Que triste...receba meu abraço...e minha indignação para com os sistemas de saúde do nosso país...

Tinha vindo aqui agradecer pelo lindo poema que vc fez lá no meu blog...mas sinto agora que até o ato de agradecer seria egoísmo diante de um assunto tão sério.

Eu já ouvi falar da ELA, li um artigo sobre isso há uns anos atrás...e realmente é uma situação desesperadora...

Incrívelmente belo e digno de imitar o seu exemplo na ajuda dessas pessoas...
Te admiro milhões de vezes mais agora...e olha que já te admirava muito!

Beijos solidários...conte comigo para o que precisar!

Alice disse...

Querido!
Realmente não conhecia a ELA. Obrigada pq esse post tb é um alerta.
E qto à sua dor, sei que agora palavras são dispensáveis.

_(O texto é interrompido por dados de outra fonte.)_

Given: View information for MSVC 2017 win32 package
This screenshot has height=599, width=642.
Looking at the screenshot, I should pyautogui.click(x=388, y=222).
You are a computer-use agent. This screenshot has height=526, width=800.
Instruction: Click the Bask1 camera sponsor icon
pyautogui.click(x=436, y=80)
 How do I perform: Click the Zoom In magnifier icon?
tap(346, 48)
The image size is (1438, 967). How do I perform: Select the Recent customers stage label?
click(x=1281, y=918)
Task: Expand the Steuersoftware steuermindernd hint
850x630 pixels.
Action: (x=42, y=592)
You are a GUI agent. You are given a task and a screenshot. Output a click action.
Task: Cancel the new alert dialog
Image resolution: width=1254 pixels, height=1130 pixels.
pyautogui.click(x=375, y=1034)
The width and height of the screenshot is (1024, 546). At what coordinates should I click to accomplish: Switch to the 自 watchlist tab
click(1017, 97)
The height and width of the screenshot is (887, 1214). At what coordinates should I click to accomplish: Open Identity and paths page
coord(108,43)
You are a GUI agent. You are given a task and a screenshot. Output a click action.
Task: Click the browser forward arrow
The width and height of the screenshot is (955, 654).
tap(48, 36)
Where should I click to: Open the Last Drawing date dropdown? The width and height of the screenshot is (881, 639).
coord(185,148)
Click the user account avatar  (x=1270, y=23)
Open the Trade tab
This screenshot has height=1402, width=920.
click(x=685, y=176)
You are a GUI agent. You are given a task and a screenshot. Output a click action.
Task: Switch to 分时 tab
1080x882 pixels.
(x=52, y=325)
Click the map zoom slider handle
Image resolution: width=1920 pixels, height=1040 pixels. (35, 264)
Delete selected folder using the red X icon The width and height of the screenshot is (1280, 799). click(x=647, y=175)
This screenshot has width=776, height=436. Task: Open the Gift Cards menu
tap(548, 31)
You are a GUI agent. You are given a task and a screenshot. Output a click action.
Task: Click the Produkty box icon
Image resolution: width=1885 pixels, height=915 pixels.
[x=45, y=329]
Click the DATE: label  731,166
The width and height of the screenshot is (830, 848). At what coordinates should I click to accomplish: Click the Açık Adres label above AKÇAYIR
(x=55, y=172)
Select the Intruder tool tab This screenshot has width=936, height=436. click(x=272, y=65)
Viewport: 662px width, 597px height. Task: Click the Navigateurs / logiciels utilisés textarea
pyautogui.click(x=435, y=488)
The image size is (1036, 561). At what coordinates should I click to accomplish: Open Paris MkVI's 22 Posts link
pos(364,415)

Mas, o ombro e o abraço estão sempre disponíveis, ok?

Fica bem!

Mulher Arquitetando disse...

É Sá , muito verdadeiro e é isto mesmo que sentimos não é mesmo?
Mas não podemos desanimar, vamos a luta!
Amo Você
Fica bem.
Sua Princesa

disse...

Samuka, você já havia comentado comigo sobre ELA, mas com o que você escreveu deu para entender mais detalhes... Só tenho que agradecer a você por partilhar isso conosco. Infelizmente o sistema de saúde de nosso País tem condições precarias, mas graças a Deus existem pessoas solidarias como você.
Da mesma forma que você sempre foi solidário comigo... Gostaria de alguma forma retribuir... Se você precisar de alguma coisa estou aqui!

Um forte abraço querido.

Tânia Mara disse...

Sem palavras Sá...

apenas um abraço.

Anônimo disse...

Ok Samuel agora entendi sua tristeza...Me junto a você nesse ato de indginação...um abraço e força para continuar na luta...

Ana Coutinho disse...

Hj, enqto preparava esse texto para postar, lembrei-me de vc e do que vc vem passando. Leia-o ttp://anacoutinhos.blogspot.com/2009/09/um-exemplo-de-confianca.html

Mesmo de tão longe e sem nunca ter visto seu rosto, tenho enorme carinho por ti, e estarei daqui, pedindo a Deus pra que te guarde e te guie!

Bjks

Noemyr disse...

Sá, nunca havia ouvido falar sobre a doença e seu post foi esclarecedor!
Admiro muito a sua força!
Que vc a tenha sempre =)
Abraço beem apertado em vc, que tem a alma linda!
A saúde do nosso país realmente é precária, e é lindo e realmente solidário o q vc fez/faz!
Beijos, Sá :*

Paula Oliveira disse...

Sou portadora da AEP (Amiotrofia Espinhal Progressiva). Um problema raro mas, ao menos no meu caso, não tão agressivo quanto a ELA.

Me solidarizo com sua indignação, meu caro. Se já é difícil ser brasileiro nessas circunstancias, imagina ser portador de uma dessas doenças.